<<<<
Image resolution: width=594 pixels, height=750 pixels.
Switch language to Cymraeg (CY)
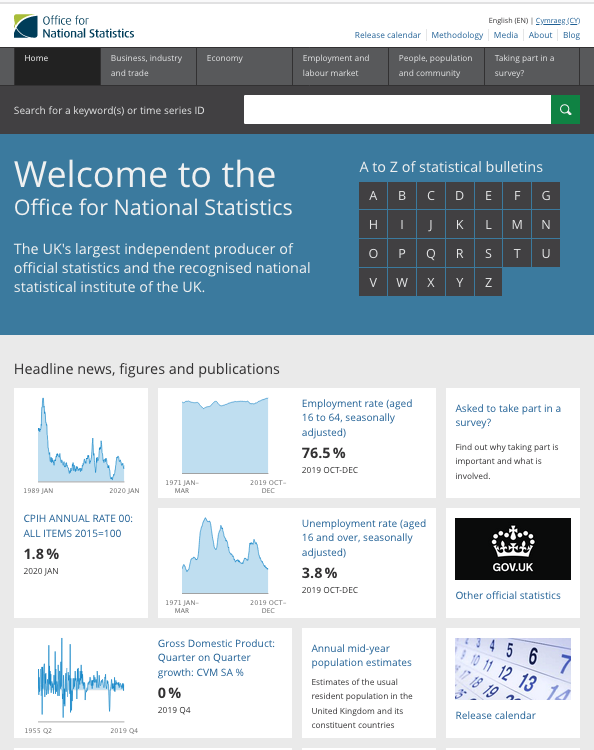(x=558, y=21)
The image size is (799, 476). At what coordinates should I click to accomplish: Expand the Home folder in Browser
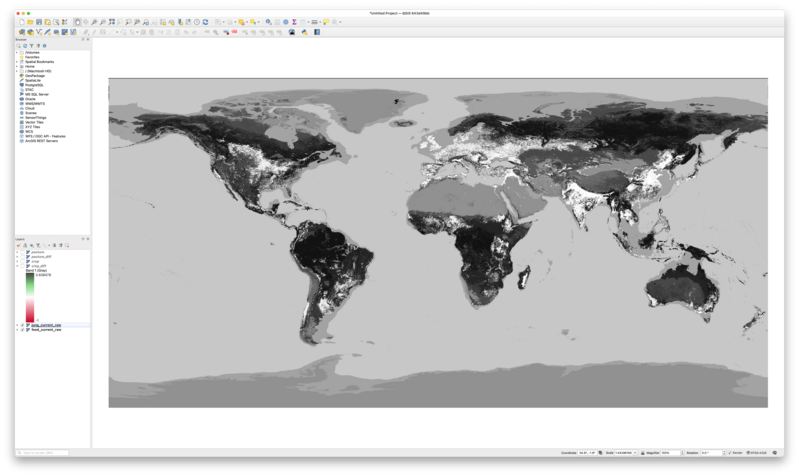[x=18, y=66]
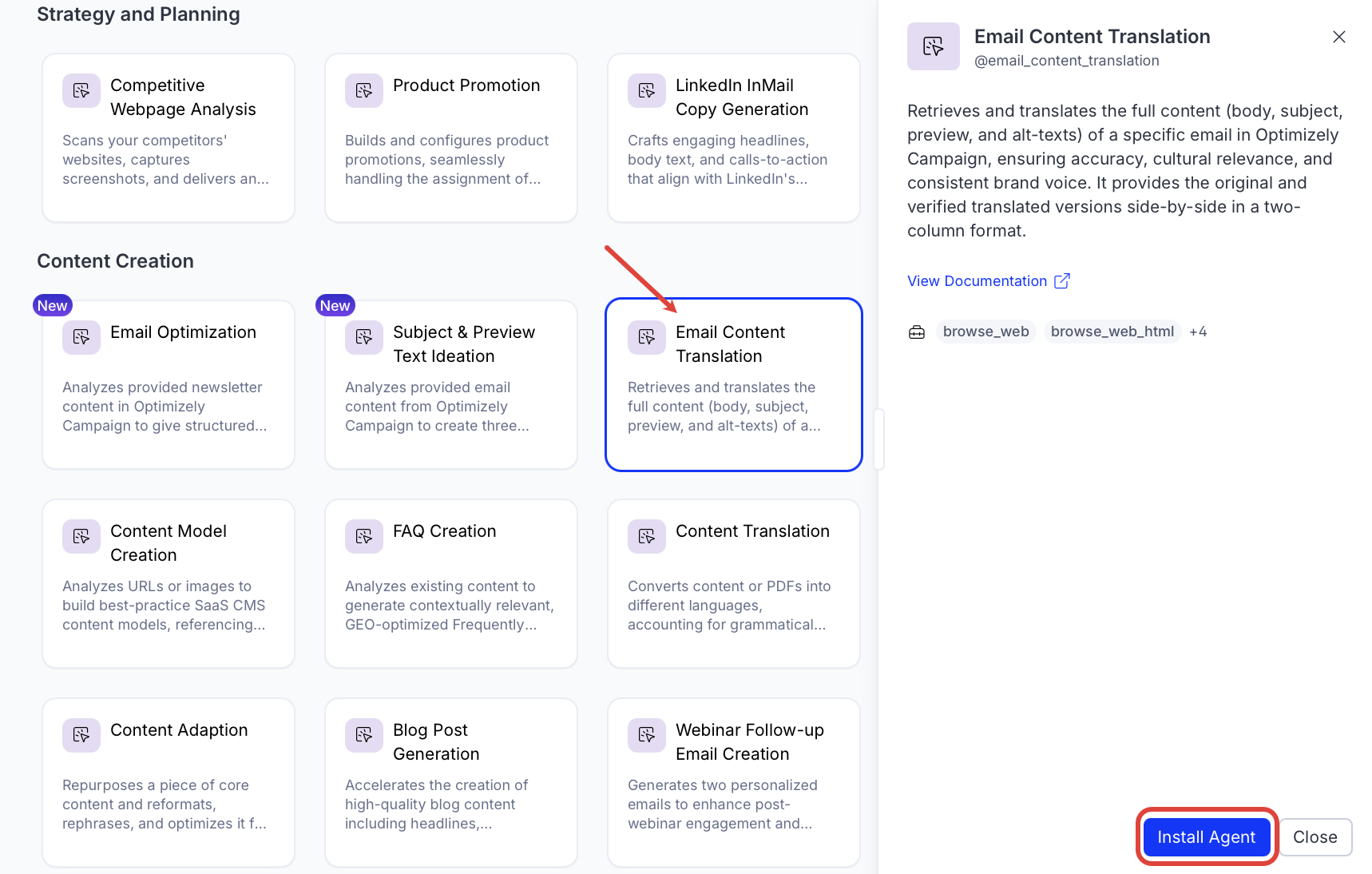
>>>>
Task prompt:
Reproduce the lines above word for word, omitting the pictures.

Finished task:
Image resolution: width=594 pixels, height=750 pixels.
Switch language to Cymraeg (CY)
(x=558, y=21)
The image size is (799, 476). At what coordinates should I click to accomplish: Expand the Home folder in Browser
[x=18, y=66]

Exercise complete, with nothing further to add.